Unlike my sisters and my daughters, I've never been comfortable in front of a camera. So it's a funny thing that I've been wanting to play with self portraits. I've done a number of them in previous years in my Expressive Arts and other creative classes in all kinds of mediums, and they're a grand tool for exploring that vast place of mystery – the self. Certainly I could use a little practice in exposing more of ME – something I've never been much up for.
With all of the new job events and others this summer, I won't get up for one of my annual weeks at the Haliburton School of the Arts to do one of the courses in my Expressive Arts certificate program, so I figure it would be a good idea to do some creative play on my own. And one gets introspective, I suppose, when one hits a landmark birthday.
I've no interpretation for this one, taken the day before I started my new job. Except that maybe I'll get more comfortable with the whole camera thing and get out from behind curtainy shields.
It's one of those most luscious winter Saturdays. I watched large flakes falling down thick and heavy over my morning coffee, having a private celebration of the day of this daughter's birth twenty-six years ago. Every year she is lovelier than she was before, and I am lucky to get to share in her life.

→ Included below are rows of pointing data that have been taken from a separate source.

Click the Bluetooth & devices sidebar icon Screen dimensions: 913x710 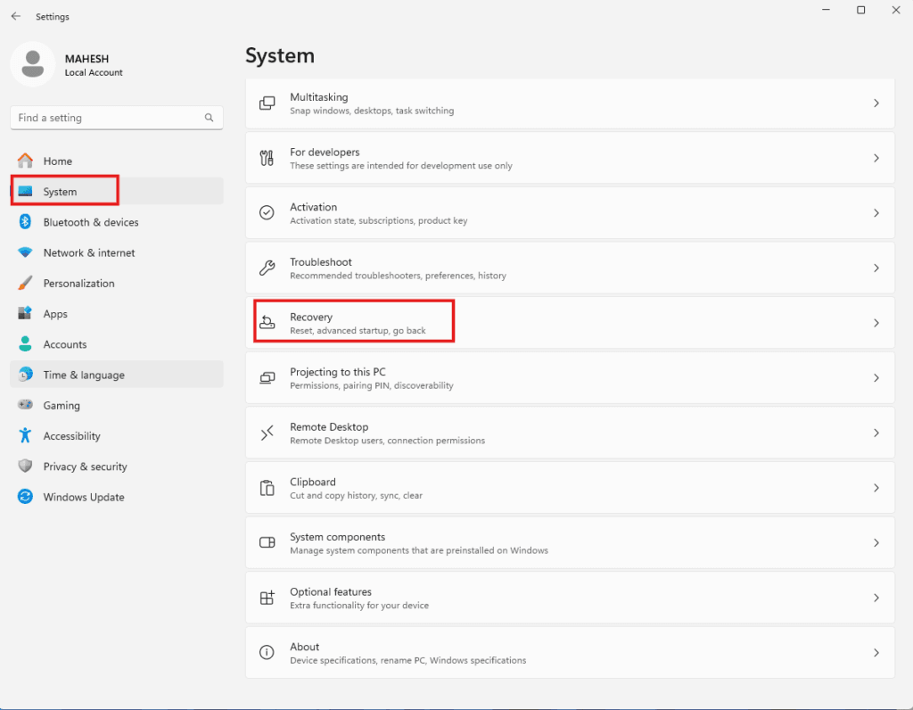25,222
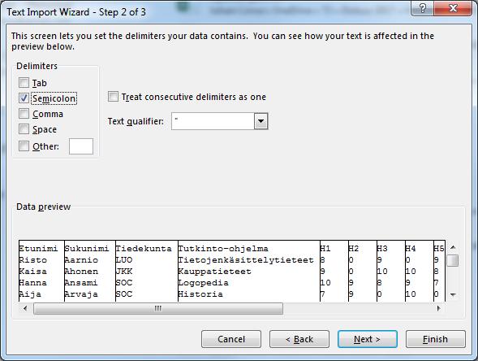478x361 pixels.
Task: Tick the Space delimiter checkbox
Action: coord(24,129)
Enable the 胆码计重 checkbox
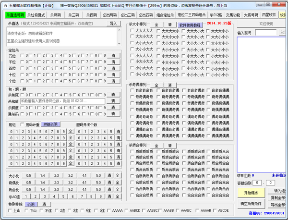 click(x=22, y=124)
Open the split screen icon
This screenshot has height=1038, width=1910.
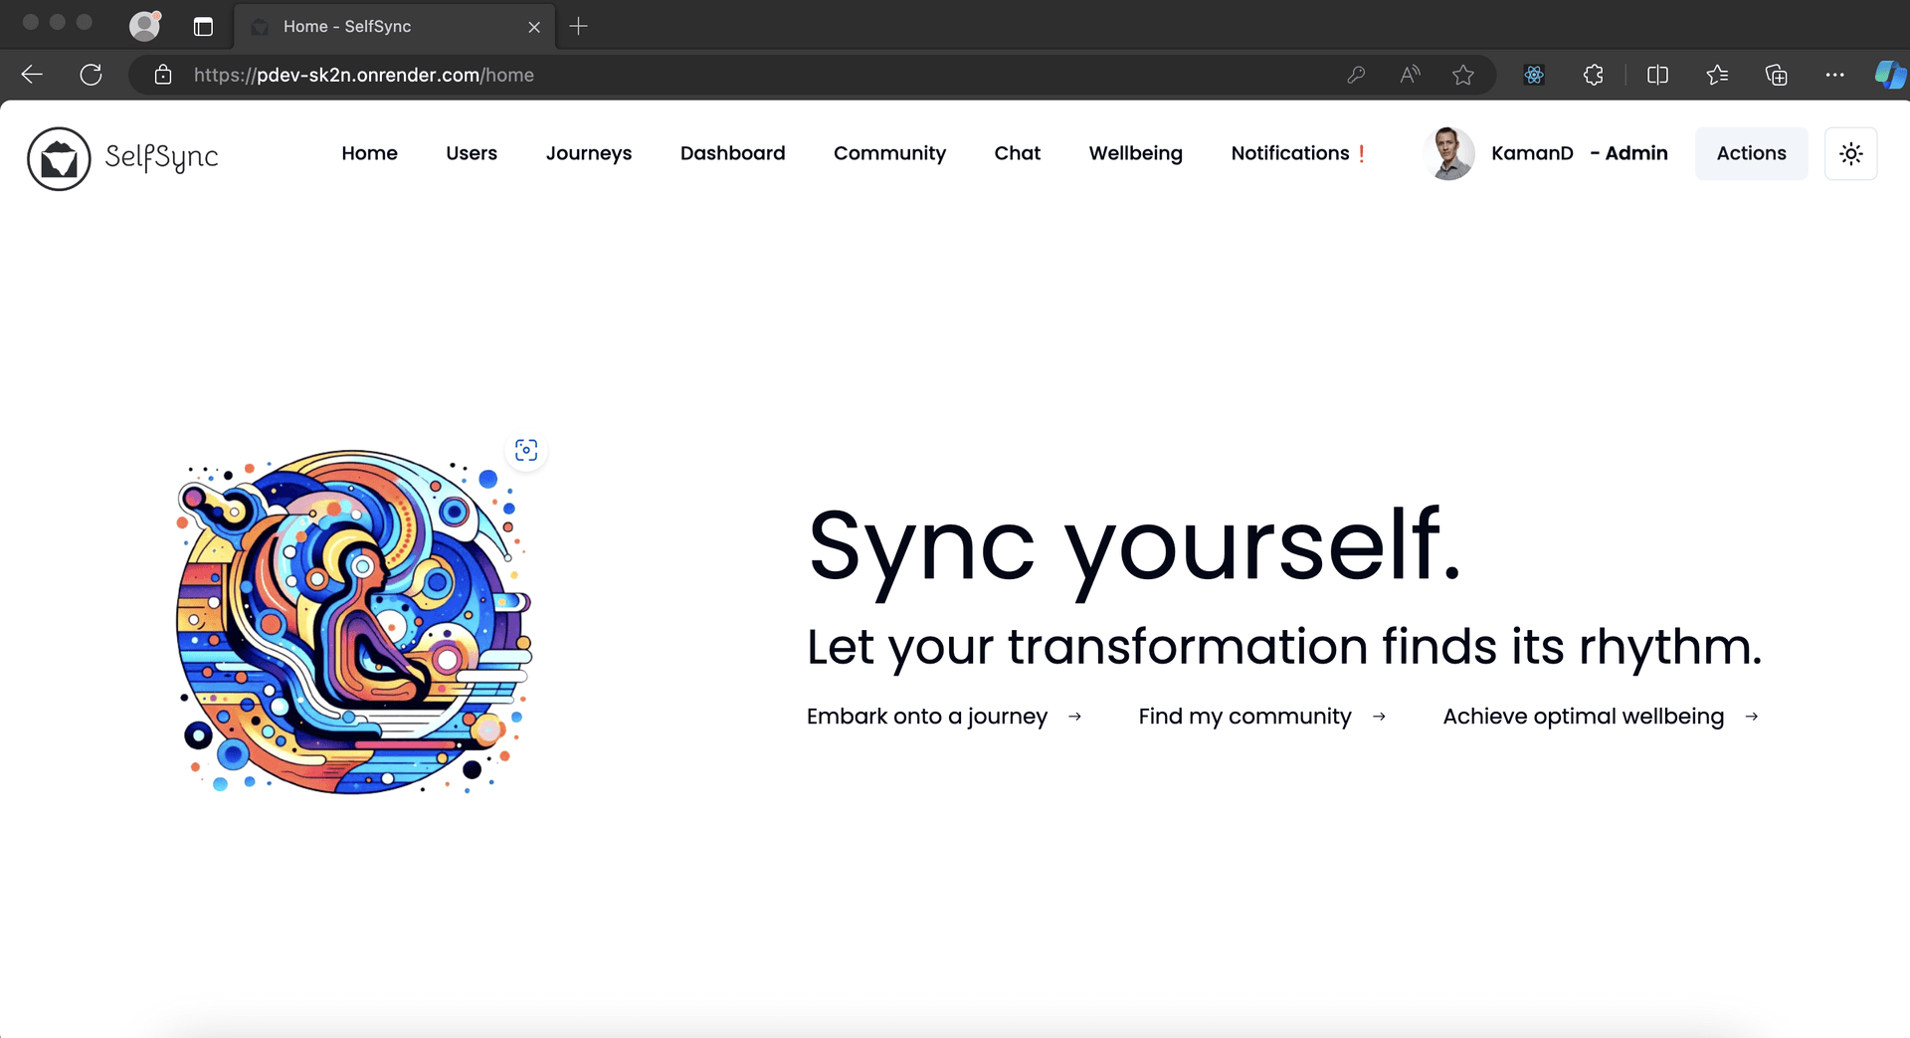tap(1657, 74)
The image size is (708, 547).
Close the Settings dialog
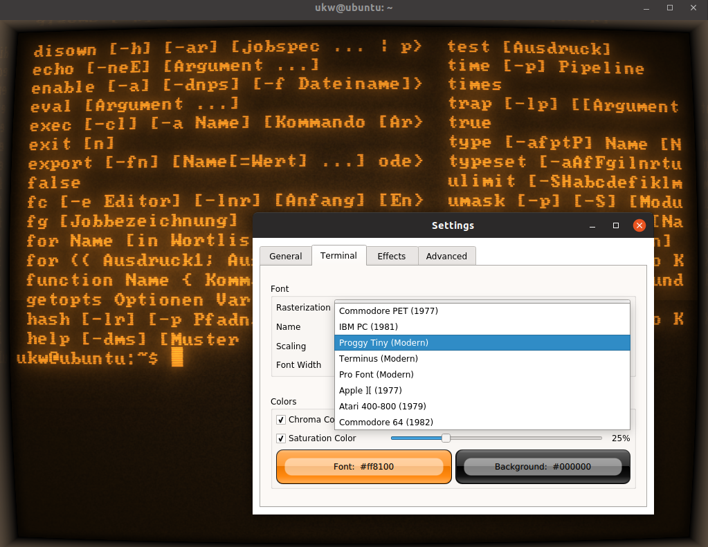click(x=639, y=225)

I love the nesting tendencies that take over in January. And today, it's a rare, quiet Saturday, and all about the nesting - cooking, washing floors, cleaning in corners, washing rugs, throws and bedding, reading recipes, mandala painting and journalling. And playing with random word magnetic poetry as I look out the window to a lovely January scene.
celebrating winter with lazy coffee moments
and gorgeous chocolate secrets
that melt the ice
while dreaming of summer gardens with you
Sled, swoop down and whisk
me ahead of Mad Wind’s rage,
thrashing icy whips.
This is a Magpie Tale. For more creative takes on this and other beautiful visual prompts, click here.
the year drags me
kicking and screaming
never ready to stand on cold feet
slush sprayed over me by lurching taxi cabs
I still haven’t found my red gloves
and I don’t want to wear that
serviceable warm coat
I’d rather wear the one with the flattering cut
and the not serviceable boots
the kind that men turn to look at
and well I never much liked being cold and
I’ve slipped on sidewalks
more times than I'd like to remember
winter steals my dignity
though when I was a kid I didn't care about dignity
or the cold
in the fervour of intense play
outside so long
your legs would sting like a thousand pins were pricking them when you came in
but mom would have hot chocolate in the cupboard
the kind made with milk in a pan on the stove
in the stove light and
you got new flannel pyjamas
with that sweet smell that went away after the first wash
but they got softer
and Mr. P. on the corner would put up Christmas lights all over his yard
I never went for such an ostentatious show
when I grew up
but man could my old house get pretty
smelling like pine
all that oak trim aglow
against the frost laced windows and indigo tinted atmosphere in the street
the furnace would kick in
like a benevolent grandpa
when you came in the front door
after chatting with the neighbours
while we shovelled the sidewalks
and the walks of the old people
a job I loved
it made me feel strong and capable – that most satisfying exercise
and full of that proverbial good cheer
I think it's the pink cheeks
under the descending flakes
under the incandescent street lights
later I’d sit by the pretty old windows
admiring the street and generous porches and warm lights coming from the windows behind them
recalling life in the country
when the snowstorms that bound everyone in for a few days
were the best ones
I am always kicking and screaming
going toward winter
I fancy it when I get there
Light in the Window:
Fleeting, I accuse sometimes
Still you prove steadfast
Arrows slung with cheek
You’re a light in the window
To a humble heart
A window’s beacon
I am cloaked in your welcome
Heart’s direction home
The first pieces we were invited to make in last week's expressive arts class were to reflect two themes: safety and risk. I went to something I'm most often drawn to, dolls. Maybe that was me going the safe route. Or maybe they sort of led the way to the riskier drawn piece I went for later in the week.
What does one do with this sort of creation? It depends. If you're moved to, you could take some of the ideas it's offering to you and explore them in different ways, i.e. poetry, journalling, dance… Sometimes it's sort of a private talisman to have for awhile, or forever.
I've kept some works, discarded others. Some I've kept for a time and then disposed of them when I didn't need them anymore. Some people do this in a ceremonial way. Our facitator made some clay pieces during the week and said she would set them into the woods, to be offered back to the earth. Once, I was showing a class one of my funny looking little dolls: it had a crooked, abstract face and odd decorations on it. After the class was over, I felt the doll had served me, and so I left it in a corner of the room at the college, enjoying the bit of mystery it might engender when discovered.
The point is, this kind of "creating" is designed to encourage reflection and ideas. Sometimes it does, sometimes it doesn't. If you allow yourself to get lost in the project, or let loose all of the shackles that might impede freedom, the results can be surprising. These dolls weren't so surprising – they were the product of some current and acknowledged personal goals, and thus they came home with me and hang about in my kitchen as my own little cheerleading squad.
Hopefully one day they'll be retired into the woods.